Skotlandia Tegaskan Tolak Undangan dari Israel hingga Gencatan Senjata di Gaza Terwujud

TRIBUNNEWS.com – Pemerintah Skotlandia mengonfirmasi telah menangguhkan segala pertemuan atau undangan apa pun dengan kedutaan Israel sampai tercapai kesepakatan mengenai penarikan senjata dari Gaza dan distribusi bantuan.

Menteri Luar Negeri Skotlandia, Angus Robertson, mengumumkan hal tersebut menyusul kritik keras dari partainya di Skotlandia (SNP).

Robertson mendapat kritik setelah bertemu dengan wakil duta besar Israel untuk Inggris, Daniela Grudsky, sekitar dua minggu lalu.

Banyak yang melihat pertemuan Robertson dengan Grudsky sebagai tanda rekonsiliasi antara pemerintah Israel dan Skotlandia.

Menyusul kritik tersebut, Robertson menegaskan bahwa dia tidak bermaksud memperbaiki hubungan antara pemerintah Israel dan Skotlandia melalui pertemuannya dengan Grudsky.

Ia melihat pertemuannya dengan Grudsky sebagai peluang untuk memaksakan gencatan senjata di Jalur Gaza.

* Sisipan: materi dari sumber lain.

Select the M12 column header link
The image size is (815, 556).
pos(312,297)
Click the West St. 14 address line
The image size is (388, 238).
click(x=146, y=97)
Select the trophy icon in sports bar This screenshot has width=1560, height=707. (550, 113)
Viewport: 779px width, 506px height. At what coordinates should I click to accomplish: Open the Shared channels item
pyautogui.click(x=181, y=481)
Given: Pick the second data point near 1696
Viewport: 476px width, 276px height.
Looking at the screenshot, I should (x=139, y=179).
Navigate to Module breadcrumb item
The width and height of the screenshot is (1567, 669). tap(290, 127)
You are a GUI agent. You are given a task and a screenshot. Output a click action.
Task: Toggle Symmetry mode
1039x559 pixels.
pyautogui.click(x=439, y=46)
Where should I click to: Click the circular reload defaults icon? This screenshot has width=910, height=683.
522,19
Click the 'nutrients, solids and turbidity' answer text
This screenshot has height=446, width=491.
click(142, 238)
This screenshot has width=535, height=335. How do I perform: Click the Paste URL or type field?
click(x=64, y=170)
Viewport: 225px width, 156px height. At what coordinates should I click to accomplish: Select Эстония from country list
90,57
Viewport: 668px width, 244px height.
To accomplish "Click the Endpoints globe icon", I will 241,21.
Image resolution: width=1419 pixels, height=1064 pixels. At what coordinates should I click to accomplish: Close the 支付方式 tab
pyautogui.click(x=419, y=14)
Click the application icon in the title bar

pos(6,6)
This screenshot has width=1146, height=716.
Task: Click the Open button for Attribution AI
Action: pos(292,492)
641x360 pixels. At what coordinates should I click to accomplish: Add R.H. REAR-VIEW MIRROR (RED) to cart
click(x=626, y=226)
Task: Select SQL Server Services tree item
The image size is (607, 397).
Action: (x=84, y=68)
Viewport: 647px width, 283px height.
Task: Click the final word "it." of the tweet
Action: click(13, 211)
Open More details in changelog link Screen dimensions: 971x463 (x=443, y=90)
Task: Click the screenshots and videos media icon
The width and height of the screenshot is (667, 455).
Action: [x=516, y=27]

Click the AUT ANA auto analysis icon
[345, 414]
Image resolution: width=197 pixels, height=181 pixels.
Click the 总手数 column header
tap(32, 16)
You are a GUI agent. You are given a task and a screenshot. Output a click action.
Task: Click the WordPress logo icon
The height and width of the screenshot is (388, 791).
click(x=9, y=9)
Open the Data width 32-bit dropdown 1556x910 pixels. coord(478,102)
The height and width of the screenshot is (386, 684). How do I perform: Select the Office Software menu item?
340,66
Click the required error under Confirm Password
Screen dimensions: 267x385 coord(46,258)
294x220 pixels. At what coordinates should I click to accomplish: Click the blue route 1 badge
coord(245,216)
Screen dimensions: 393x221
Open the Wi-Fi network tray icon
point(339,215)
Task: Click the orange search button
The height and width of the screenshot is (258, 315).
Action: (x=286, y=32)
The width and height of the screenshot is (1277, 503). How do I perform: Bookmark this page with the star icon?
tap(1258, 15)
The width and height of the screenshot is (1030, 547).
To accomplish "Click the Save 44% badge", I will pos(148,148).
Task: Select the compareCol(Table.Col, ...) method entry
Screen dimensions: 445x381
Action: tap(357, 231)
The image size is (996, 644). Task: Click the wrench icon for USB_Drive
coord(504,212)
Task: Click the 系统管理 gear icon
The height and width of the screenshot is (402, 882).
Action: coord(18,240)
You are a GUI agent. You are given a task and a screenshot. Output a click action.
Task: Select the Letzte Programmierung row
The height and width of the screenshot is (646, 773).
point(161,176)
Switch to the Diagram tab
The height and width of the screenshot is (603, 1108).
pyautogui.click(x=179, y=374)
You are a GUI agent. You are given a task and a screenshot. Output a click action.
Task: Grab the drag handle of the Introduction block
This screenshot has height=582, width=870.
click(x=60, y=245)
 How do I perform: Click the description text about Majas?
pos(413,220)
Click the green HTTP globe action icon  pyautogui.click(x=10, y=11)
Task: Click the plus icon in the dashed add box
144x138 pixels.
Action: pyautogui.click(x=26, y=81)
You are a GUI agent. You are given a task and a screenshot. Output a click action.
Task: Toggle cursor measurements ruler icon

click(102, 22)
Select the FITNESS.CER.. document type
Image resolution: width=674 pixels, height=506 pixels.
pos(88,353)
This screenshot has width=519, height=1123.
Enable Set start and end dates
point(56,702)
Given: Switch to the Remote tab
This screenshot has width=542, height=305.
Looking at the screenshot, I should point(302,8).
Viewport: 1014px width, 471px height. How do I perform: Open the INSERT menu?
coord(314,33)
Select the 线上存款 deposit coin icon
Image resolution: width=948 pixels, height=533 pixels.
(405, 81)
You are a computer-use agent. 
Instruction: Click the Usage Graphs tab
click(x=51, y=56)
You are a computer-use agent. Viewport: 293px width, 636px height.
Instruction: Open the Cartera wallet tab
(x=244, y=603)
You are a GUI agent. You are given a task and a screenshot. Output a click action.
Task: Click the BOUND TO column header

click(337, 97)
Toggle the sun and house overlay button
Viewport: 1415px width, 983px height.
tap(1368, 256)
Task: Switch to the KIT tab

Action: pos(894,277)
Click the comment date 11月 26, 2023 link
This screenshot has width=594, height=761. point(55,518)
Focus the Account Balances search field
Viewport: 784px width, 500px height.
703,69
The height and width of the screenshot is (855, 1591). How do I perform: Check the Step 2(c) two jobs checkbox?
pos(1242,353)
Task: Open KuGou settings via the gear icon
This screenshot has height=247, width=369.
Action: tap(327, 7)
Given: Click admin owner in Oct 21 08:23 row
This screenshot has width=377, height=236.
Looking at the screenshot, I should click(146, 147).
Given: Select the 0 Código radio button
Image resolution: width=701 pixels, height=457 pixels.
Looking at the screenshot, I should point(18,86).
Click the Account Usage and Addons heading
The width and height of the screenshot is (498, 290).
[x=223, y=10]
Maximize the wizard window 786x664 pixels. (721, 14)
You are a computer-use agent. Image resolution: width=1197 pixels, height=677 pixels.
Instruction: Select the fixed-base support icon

“Tidak seorang pun bermaksud agar pertemuan ini dilihat sebagai formalisasi tindakan pemerintah Israel di Gaza.”

“(Dalam pandangan saya) ini (pertemuan dengan Grudsky) adalah kesempatan untuk menyampaikan pandangan pemerintah Skotlandia secara jelas dan jelas tentang perlunya gencatan senjata segera di Gaza,” kata Robertson dalam keterangannya, Senin (19/8/2024). ). Dikutip dari Anadolu Agency.

“Dan saya melakukan itu (saya mendorong gencatan senjata),” katanya.

Oleh karena itu, Robertson meminta maaf karena telah menerima undangan pertemuan Grudsky.

Robertson mengakui dia melakukan kesalahan. Ia mengatakan, ia harus memastikan bahwa agenda pertemuan tersebut diakhiri dengan perlunya gencatan senjata segera di Gaza.

“Mohon maaf hal itu tidak terjadi (menyetujui agenda rapat),” kata Robertson.

Selain itu, Robertson menegaskan akan menunda undangan pertemuan diplomat Israel sampai kesepakatan gencatan senjata tercapai di Gaza.

Dia juga menegaskan bahwa dia terus bertugas di pemerintahan Skotlandia, yang saat ini tidak mendukung hubungan normal dengan Israel.

“Lebih jauh lagi, jelas bahwa, setelah berbicara langsung dengan pemerintah Israel dan memberi tahu mereka tentang posisi kami mengenai penghentian segera, tidak pantas untuk menerima undangan (dari Israel) bahwa tidak akan ada lagi pertemuan.”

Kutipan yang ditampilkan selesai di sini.